Chatbots are very important to the future of CS. However, the way they were positioned by Facebook to the world was wrong. Chatbots built like IVRs where there is a pre-determined flow will work very effectively in CS today. AI and NLP based chatbots that have to understand a customer’s enquiry and respond like a human are several years out. AI has reached a point to maturity where we can recognize parts of speech but cannot understand speech to the level of accuracy that humans will consider a great experience.

Morgan: What’s the power in the app?

Tripathy: The app is a multimedia experience platform that engages the users visual, sound and with AR (perception of physical in digital worlds) to blend the real world with the digital world seamlessly by leveraging all the sensors built into devices. The app is extremely powerful in creating compelling experiences to engage and capture a user’s imagination.
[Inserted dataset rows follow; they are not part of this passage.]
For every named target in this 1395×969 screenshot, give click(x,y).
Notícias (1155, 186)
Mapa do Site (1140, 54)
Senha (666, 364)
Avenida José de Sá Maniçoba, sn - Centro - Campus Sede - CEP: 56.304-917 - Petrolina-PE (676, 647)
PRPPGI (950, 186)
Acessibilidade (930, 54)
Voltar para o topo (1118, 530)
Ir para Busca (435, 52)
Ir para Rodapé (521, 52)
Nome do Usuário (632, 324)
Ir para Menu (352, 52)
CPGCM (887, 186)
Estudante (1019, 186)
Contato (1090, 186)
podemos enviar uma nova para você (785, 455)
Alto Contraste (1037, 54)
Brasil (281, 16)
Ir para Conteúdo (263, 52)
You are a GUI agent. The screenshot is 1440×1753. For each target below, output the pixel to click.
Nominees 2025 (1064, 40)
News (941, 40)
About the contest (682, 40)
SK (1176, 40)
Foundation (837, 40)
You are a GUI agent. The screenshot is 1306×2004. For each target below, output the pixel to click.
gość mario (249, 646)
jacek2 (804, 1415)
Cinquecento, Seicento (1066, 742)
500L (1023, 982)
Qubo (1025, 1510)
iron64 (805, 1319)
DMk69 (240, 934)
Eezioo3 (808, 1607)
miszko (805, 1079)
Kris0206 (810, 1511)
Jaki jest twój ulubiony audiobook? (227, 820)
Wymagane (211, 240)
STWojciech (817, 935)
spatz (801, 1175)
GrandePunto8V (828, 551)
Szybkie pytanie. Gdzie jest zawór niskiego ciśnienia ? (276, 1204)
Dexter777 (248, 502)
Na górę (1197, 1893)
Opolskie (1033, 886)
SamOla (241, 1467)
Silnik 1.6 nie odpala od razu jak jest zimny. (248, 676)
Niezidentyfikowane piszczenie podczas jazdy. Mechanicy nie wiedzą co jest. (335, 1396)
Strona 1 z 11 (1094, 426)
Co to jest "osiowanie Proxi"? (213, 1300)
The myth that apps will go away and be replaced by something else is a bunch of propaganda spread by companies that failed to leverage the massive economics in play. The app ecosystem will generate $50 billion in direct revenue and about $300 billion in indirect revenue by 2020 and the incentive models for this ecosystem where the publisher makes 70% of the revenue is unbeatable. Unless this type of economic incentive is available in any other channel that can replace the app experience it is just not going to happen.

Morgan: How do you define “awareness” and why is it important?

Tripathy: In the past, CS has sucked because the only information companies had about their customers is their past history and transactions as captured in CRMs (dumb digital filing cabinets of customer records). To make a customer service experience magical companies need to be aware of what their customer is up to in this moment. As apps become the system of engagement, companies need to leverage them to capture data streams of what the users are doing in these apps and use them to provide intelligent and proactive service.

Morgan:  You said Watson is a huge marketing ploy, and it’s not successful — is this your view on AI tech, and the other vendors that sell AI related technology?

Tripathy: My view is AI is inevitable and the world will be fully autonomous eventually as we empower machines to think and act like humans like self-driving vehicles or robots in factories. However, it is very early and will take a lot of hard work and time where we start to see AI permeate our daily lives. There is a reason why over 80% of the smartphone users do not use AI assistants like Siri as these technologies are not accurate enough. This is a very hard problem to solve. Watson is more hype than reality and there is enough evidence of that now. There is some great tech in Watson but their marketing and PR team has failed to position it correctly.